• TASK DESCRIPTION:
Return only the final portion of the entries: the line with "Santa Catarina (474, 1569)" and every line after it, each one exact.

• DATA:
= Beginning of Section =

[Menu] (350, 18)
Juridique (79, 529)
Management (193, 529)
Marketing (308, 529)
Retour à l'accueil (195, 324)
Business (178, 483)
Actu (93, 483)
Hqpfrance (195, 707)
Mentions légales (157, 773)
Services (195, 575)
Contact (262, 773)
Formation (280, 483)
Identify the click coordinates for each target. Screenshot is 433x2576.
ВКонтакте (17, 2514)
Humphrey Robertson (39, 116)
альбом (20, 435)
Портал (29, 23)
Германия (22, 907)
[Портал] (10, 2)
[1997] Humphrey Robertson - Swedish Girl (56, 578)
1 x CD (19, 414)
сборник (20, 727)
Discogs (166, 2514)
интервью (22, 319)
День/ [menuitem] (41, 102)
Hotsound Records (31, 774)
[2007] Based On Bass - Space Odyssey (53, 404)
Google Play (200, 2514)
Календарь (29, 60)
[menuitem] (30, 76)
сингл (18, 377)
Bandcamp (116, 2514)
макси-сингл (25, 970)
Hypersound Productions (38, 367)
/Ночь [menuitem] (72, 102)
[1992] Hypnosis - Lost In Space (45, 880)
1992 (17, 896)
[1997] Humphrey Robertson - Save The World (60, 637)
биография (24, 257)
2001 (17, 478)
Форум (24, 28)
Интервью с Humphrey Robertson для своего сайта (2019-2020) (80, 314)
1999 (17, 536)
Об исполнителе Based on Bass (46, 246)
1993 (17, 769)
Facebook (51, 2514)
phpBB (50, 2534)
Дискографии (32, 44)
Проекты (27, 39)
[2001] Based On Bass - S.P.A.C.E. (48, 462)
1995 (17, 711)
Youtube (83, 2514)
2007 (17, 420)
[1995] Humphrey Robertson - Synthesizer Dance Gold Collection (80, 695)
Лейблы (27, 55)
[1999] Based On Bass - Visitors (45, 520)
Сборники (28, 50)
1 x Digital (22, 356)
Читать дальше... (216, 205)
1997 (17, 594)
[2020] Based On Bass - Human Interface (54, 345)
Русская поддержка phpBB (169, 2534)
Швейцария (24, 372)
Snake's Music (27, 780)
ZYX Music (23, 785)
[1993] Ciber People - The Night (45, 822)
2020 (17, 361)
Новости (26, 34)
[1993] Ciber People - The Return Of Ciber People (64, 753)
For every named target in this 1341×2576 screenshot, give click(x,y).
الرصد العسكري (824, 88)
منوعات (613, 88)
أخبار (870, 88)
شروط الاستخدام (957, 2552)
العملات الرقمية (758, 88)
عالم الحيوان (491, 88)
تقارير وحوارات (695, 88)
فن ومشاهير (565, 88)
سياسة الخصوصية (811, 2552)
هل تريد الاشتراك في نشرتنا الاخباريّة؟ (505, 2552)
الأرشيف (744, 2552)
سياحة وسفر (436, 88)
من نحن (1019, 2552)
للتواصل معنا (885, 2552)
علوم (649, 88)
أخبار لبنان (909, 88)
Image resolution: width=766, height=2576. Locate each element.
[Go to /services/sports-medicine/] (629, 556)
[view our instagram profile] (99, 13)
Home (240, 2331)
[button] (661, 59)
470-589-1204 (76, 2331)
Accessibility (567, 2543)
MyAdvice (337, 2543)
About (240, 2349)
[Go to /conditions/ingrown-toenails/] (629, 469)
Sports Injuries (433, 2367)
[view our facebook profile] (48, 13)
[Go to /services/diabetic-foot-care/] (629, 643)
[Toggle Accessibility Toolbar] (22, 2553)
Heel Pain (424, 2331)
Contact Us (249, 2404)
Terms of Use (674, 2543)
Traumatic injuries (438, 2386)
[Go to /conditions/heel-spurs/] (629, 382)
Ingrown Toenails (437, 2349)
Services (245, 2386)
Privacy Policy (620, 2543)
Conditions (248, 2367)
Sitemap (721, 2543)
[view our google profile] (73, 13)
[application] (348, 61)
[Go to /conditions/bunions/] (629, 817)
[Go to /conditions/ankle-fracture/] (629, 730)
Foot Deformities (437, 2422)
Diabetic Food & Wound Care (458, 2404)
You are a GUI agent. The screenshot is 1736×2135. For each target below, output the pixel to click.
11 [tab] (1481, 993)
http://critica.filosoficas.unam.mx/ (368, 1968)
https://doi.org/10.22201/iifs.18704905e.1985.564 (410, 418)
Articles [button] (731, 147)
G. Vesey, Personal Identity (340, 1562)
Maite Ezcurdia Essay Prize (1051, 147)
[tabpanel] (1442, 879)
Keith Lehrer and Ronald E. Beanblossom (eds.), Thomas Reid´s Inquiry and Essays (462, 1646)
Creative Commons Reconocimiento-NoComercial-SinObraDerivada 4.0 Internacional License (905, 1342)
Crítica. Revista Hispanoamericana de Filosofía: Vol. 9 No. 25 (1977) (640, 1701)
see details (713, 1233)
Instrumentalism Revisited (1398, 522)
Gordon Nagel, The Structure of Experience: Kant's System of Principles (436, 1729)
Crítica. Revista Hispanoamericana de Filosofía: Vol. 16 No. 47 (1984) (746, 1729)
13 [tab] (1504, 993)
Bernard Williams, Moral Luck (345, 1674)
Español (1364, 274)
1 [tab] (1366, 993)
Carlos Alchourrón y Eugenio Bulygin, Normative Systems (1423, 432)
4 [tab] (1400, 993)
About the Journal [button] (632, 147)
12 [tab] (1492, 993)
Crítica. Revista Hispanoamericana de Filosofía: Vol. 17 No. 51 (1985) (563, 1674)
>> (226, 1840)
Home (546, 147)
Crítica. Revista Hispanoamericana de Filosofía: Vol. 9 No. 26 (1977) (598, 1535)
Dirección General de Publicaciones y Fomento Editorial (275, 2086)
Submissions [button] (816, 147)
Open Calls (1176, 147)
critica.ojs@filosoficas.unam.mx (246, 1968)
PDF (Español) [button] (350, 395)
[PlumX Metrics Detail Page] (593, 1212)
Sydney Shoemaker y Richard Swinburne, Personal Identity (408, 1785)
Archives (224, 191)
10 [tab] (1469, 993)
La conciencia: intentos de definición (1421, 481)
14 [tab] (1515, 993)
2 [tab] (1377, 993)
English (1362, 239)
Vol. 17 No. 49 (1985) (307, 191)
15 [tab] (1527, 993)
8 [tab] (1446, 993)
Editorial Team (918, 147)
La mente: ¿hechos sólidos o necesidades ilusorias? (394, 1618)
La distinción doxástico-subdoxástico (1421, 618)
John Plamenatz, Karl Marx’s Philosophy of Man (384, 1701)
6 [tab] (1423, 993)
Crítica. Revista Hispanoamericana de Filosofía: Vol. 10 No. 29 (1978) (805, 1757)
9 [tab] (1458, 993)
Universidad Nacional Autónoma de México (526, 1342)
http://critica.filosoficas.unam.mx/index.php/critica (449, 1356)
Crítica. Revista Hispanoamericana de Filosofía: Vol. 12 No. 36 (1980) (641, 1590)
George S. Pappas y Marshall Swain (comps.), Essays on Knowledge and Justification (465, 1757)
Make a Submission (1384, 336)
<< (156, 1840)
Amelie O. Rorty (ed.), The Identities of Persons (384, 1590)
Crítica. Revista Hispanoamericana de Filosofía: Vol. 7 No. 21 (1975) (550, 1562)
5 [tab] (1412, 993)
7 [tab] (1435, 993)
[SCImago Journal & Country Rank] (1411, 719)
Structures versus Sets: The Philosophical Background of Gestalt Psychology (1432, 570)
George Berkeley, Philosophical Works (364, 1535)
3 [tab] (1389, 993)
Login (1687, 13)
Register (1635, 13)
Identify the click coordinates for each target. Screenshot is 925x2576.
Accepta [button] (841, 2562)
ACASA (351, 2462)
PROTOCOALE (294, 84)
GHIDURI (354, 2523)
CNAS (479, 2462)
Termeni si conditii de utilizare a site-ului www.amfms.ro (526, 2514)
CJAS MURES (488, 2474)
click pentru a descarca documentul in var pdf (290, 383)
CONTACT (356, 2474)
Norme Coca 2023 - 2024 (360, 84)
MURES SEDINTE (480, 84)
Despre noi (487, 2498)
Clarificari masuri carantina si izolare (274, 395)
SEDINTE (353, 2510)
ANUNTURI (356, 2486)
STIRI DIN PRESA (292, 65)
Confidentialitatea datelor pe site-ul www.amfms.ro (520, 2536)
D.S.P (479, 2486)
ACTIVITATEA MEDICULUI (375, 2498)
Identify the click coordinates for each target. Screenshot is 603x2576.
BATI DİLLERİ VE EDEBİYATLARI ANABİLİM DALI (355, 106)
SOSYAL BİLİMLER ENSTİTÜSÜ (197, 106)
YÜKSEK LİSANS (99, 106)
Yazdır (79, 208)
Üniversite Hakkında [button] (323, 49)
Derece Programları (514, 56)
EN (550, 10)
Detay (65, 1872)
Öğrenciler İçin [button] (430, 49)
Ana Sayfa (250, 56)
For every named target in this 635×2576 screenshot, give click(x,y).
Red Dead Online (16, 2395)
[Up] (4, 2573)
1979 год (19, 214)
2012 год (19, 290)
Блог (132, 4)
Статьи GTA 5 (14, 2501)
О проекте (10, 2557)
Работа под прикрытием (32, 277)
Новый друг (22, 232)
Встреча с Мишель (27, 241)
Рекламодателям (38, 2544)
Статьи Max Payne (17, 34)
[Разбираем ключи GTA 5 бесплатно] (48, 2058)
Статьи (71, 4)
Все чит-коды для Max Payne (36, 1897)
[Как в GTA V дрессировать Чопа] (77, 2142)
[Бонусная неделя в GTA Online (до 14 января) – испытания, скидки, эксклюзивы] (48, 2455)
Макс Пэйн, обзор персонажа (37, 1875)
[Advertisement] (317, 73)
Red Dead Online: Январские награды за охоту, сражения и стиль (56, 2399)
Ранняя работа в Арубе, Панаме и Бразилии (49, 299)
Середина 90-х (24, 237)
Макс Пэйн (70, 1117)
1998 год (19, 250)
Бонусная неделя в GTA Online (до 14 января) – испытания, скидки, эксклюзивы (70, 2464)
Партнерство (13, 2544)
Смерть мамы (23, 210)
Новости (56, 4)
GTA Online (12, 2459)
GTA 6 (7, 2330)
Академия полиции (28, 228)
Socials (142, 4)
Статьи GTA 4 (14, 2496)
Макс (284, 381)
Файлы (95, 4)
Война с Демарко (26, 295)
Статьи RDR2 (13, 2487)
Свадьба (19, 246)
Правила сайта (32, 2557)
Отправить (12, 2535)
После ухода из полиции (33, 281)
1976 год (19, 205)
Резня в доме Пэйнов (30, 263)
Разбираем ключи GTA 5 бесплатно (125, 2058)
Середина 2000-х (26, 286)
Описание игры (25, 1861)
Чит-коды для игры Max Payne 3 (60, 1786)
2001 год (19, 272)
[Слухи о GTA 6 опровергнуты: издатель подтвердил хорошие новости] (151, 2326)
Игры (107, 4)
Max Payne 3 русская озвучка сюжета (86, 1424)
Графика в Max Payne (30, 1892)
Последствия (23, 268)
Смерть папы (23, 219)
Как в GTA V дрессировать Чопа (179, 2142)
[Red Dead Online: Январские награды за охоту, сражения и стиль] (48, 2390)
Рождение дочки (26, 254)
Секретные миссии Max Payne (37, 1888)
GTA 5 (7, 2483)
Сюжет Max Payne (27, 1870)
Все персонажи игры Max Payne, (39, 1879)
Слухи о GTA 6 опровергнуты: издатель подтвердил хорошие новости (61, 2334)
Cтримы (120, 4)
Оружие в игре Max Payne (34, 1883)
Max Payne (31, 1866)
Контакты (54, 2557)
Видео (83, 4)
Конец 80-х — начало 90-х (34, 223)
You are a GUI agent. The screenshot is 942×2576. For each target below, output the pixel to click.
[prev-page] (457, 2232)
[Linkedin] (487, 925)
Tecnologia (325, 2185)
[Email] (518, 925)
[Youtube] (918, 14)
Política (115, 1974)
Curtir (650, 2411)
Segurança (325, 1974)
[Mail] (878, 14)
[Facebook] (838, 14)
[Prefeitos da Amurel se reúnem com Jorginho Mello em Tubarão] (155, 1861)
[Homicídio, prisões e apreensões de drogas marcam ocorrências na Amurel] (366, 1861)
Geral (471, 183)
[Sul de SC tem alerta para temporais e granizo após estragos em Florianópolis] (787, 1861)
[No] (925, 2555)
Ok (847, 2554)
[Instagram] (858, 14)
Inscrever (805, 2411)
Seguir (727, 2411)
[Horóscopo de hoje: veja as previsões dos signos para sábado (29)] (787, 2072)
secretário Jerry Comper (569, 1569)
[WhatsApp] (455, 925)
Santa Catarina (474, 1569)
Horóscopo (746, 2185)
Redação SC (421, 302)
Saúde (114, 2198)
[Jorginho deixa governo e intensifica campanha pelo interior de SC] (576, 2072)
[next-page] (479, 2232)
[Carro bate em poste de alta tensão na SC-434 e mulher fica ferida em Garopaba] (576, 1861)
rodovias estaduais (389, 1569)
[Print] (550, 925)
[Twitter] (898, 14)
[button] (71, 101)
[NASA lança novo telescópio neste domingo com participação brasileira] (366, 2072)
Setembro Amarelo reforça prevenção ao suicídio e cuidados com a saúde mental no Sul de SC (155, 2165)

= End of Section =

• RESPONSE TO THIS TASK:
Santa Catarina (474, 1569)
Horóscopo (746, 2185)
Redação SC (421, 302)
Saúde (114, 2198)
[Jorginho deixa governo e intensifica campanha pelo interior de SC] (576, 2072)
[next-page] (479, 2232)
[Carro bate em poste de alta tensão na SC-434 e mulher fica ferida em Garopaba] (576, 1861)
rodovias estaduais (389, 1569)
[Print] (550, 925)
[Twitter] (898, 14)
[button] (71, 101)
[NASA lança novo telescópio neste domingo com participação brasileira] (366, 2072)
Setembro Amarelo reforça prevenção ao suicídio e cuidados com a saúde mental no Sul de SC (155, 2165)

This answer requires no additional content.